Council planners have given the go-ahead for the rolling redevelopment of the former European headquarters of pharmaceutical giant Pfizer.
Developer Discovery Park Ltd (DPL) bought the 180-acre site — just north of Sandwich in Kent — when Pfizer vacated in 2011. After renaming the site “Discovery Park” it submitted an office-led enlargement scheme to Dover District Council in January.
As part of its master plan, DPL wants to demolish some of the remaining offices, laboratories and warehouses on the site. The remaining 1.7-million sq ft of business floorspace would then be changed to general industrial, storage and distribution use with the addition of almost 1.3-million sq ft of new general industrial and storage floorspace.
The authority has now granted outline consent for the expansion project which also includes a 200-bedroom hotel, 11,000 sq ft of shops, a multi-storey car park and around 500 “affordable” new homes.
According to a report prepared for a special meeting of the council’s planning committee, the site is already earmarked in the core strategy local plan core as a location for “employment allocation”. There was no official allocation, under any planning strategy, for houses on the site.
The report added that “the importance of securing the long-term commercial future of this site, in this instance, outweighs the dis-benefit of this lack of affordable housing provision”.
Discovery Park is already home to a range of international companies and organisations capitalising on the site’s 50-year pharmaceutical heritage. It currently has 100 separate businesses, employing over 1,600 people, from established organisations to emerging start-ups. And with around 1.5-million sq ft of offices and high-tech facilities up and running it is one of the largest research and development clusters in Europe.
Already granted enterprise zone status, the park was this summer awarded £6.05m of Government cash toward the refurbishment and fitting out of three empty Pfizer buildings. It replied by pledging to increase the park’s job count to 3,000 by 2017.
“Once completed, the buildings will offer a range of offices and labs, conference space and meeting rooms. This investment in Discovery Park will particularly allow us to address demand in a growing life sciences sector,” said Discovery Park managing director, Paul Barber.

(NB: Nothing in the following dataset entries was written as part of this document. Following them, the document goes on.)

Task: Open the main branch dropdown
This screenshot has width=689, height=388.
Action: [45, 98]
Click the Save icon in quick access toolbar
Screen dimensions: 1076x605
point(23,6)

At the time, Locate in Kent chief executive, Paul Wookey, commented: “We are dealing with an increasing number of life science companies wanting to join the life sciences cluster in Kent and looking for quality laboratory space.
“It is great that the Government is going to help Discovery Park fund the refurbishment of the former Pfizer laboratories so that a number of companies can benefit and bring their businesses and related jobs to Kent.”